The Learning Brain Study at Boston Children’s Hospital

Researchers at Boston Children’s Hospital are currently enrolling kids ages 2-12 with a diagnosis of TSC to participate in The Learning Brain Study!

In collaboration with MIT, the goal of the study is to further understand how the brain changes as it learns. By gaining insight into how the brain changes with experience, they aim to improve identification methods for children with TSC and other neurodevelopmental disorders.

Participation includes three consecutive visits (20-30min each) to the Labs of Cognitive Neuroscience at Boston Children’s Hospital. Visits will consist of safe and non-intrusive methods of brain activity measurements.

Participants receive $50 as a thank you for your time. Boston Children’s Hospital also provides free parking, childcare, and can cover travel and accommodation costs.

Please email learningbrainstudy@childrens.harvard.edu or call (617) 893-3749 for more information.
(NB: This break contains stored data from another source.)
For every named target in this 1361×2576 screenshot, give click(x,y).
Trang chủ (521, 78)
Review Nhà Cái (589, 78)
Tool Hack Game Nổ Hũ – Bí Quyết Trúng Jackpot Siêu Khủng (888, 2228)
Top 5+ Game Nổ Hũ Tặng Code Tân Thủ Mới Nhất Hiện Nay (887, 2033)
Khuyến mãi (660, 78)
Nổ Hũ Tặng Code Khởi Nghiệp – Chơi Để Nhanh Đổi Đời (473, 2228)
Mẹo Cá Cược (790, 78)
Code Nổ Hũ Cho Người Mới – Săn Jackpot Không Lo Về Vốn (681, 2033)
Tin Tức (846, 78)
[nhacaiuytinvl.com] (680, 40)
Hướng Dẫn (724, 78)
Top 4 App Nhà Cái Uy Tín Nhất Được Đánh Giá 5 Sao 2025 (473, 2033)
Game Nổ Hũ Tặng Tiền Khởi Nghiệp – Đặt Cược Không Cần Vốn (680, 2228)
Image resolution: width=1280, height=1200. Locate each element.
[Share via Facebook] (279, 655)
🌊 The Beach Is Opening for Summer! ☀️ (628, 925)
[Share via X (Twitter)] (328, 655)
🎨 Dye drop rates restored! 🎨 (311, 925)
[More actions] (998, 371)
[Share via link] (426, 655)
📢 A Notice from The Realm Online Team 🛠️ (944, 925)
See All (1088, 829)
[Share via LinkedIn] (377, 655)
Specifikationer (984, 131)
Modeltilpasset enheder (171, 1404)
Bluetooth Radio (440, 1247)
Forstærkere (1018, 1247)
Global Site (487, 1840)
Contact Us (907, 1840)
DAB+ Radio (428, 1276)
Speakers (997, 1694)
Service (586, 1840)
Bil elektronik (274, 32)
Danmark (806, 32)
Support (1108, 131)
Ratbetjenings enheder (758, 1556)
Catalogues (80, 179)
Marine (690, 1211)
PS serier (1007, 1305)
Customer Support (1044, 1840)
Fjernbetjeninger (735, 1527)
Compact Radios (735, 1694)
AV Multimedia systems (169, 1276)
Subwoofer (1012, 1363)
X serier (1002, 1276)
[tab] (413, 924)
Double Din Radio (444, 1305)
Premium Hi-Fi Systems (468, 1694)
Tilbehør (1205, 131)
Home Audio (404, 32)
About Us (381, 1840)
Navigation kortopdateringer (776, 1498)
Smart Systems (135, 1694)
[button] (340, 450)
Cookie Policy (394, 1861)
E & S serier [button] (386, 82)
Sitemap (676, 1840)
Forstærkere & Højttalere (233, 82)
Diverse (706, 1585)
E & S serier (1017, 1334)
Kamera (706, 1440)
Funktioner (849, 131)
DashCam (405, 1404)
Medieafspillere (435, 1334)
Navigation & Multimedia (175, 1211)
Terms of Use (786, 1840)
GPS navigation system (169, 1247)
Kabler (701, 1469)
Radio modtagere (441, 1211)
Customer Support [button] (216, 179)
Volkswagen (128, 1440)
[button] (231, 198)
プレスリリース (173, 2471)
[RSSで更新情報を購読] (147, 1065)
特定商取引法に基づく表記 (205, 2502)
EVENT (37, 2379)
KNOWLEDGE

Transition Readiness survey

Dr. Amy Paller and Northwestern University/Ann & Robert H. Lurie Children’s Hospital of Chicago would like to invite you to participate in a research study on the readiness to transition to an adult model of health care. This study involves completion of an online survey and more information can be found below.

If you are a parent/caregiver of or an adolescent between 14 and 22 years old with tuberous sclerosis or another genetic chronic skin condition, please consider participating in our survey study on transition readiness.

The survey is for the adolescent to take themselves. A parent/caregiver can help the adolescent with explaining questions but cannot answer questions.

This study is Lurie Children’s IRB #2021-4393, Transition Readiness Assessment in Adolescents with Genetic Chronic Skin Disorders, Dr. Amy Paller. The content of this flier has been approved by the Lurie Children’s IRB.